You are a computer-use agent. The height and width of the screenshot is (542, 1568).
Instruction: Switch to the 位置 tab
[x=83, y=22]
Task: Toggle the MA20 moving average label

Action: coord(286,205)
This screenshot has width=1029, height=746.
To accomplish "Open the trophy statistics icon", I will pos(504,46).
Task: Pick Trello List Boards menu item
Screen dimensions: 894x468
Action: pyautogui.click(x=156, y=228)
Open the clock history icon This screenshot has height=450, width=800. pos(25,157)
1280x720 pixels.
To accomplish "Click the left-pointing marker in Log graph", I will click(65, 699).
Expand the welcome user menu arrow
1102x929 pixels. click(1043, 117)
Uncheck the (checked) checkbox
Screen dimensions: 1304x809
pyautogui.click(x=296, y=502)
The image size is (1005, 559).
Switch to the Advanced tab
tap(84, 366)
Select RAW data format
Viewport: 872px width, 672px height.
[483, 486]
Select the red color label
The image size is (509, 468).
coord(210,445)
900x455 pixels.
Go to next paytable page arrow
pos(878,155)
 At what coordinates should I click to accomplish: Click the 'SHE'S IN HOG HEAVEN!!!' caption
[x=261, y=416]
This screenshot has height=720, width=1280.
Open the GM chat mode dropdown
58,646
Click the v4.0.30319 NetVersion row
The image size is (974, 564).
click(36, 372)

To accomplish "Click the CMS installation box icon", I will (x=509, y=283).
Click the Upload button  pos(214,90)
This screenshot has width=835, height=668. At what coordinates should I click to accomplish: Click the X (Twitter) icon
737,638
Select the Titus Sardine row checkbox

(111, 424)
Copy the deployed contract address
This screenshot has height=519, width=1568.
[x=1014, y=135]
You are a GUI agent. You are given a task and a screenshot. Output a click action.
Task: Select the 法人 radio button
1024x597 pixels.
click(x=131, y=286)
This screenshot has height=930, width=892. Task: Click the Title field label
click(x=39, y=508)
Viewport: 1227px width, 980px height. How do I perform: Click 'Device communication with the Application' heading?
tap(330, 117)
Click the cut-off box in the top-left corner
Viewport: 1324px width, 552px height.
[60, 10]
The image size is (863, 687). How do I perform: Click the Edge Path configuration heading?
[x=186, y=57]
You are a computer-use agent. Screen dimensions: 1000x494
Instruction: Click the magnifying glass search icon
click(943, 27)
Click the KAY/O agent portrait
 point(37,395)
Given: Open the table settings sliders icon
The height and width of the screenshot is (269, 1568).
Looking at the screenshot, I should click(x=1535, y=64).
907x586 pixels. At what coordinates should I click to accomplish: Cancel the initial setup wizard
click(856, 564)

_ _ _

__Required action__:
Copy out the material above in full so that every line matches the original.

__Answer to this exercise__:
You are a computer-use agent. The height and width of the screenshot is (542, 1568).
Instruction: Switch to the 位置 tab
[x=83, y=22]
Task: Toggle the MA20 moving average label

Action: coord(286,205)
This screenshot has width=1029, height=746.
To accomplish "Open the trophy statistics icon", I will pos(504,46).
Task: Pick Trello List Boards menu item
Screen dimensions: 894x468
Action: pyautogui.click(x=156, y=228)
Open the clock history icon This screenshot has height=450, width=800. pos(25,157)
1280x720 pixels.
To accomplish "Click the left-pointing marker in Log graph", I will click(65, 699).
Expand the welcome user menu arrow
1102x929 pixels. click(1043, 117)
Uncheck the (checked) checkbox
Screen dimensions: 1304x809
pyautogui.click(x=296, y=502)
The image size is (1005, 559).
Switch to the Advanced tab
tap(84, 366)
Select RAW data format
Viewport: 872px width, 672px height.
[483, 486]
Select the red color label
The image size is (509, 468).
coord(210,445)
900x455 pixels.
Go to next paytable page arrow
pos(878,155)
 At what coordinates should I click to accomplish: Click the 'SHE'S IN HOG HEAVEN!!!' caption
[x=261, y=416]
This screenshot has height=720, width=1280.
Open the GM chat mode dropdown
58,646
Click the v4.0.30319 NetVersion row
The image size is (974, 564).
click(36, 372)

To accomplish "Click the CMS installation box icon", I will (x=509, y=283).
Click the Upload button  pos(214,90)
This screenshot has width=835, height=668. At what coordinates should I click to accomplish: Click the X (Twitter) icon
737,638
Select the Titus Sardine row checkbox

(111, 424)
Copy the deployed contract address
This screenshot has height=519, width=1568.
[x=1014, y=135]
You are a GUI agent. You are given a task and a screenshot. Output a click action.
Task: Select the 法人 radio button
1024x597 pixels.
click(x=131, y=286)
This screenshot has height=930, width=892. Task: Click the Title field label
click(x=39, y=508)
Viewport: 1227px width, 980px height. How do I perform: Click 'Device communication with the Application' heading?
tap(330, 117)
Click the cut-off box in the top-left corner
Viewport: 1324px width, 552px height.
[60, 10]
The image size is (863, 687). How do I perform: Click the Edge Path configuration heading?
[x=186, y=57]
You are a computer-use agent. Screen dimensions: 1000x494
Instruction: Click the magnifying glass search icon
click(943, 27)
Click the KAY/O agent portrait
 point(37,395)
Given: Open the table settings sliders icon
The height and width of the screenshot is (269, 1568).
Looking at the screenshot, I should click(x=1535, y=64).
907x586 pixels. At what coordinates should I click to accomplish: Cancel the initial setup wizard
click(856, 564)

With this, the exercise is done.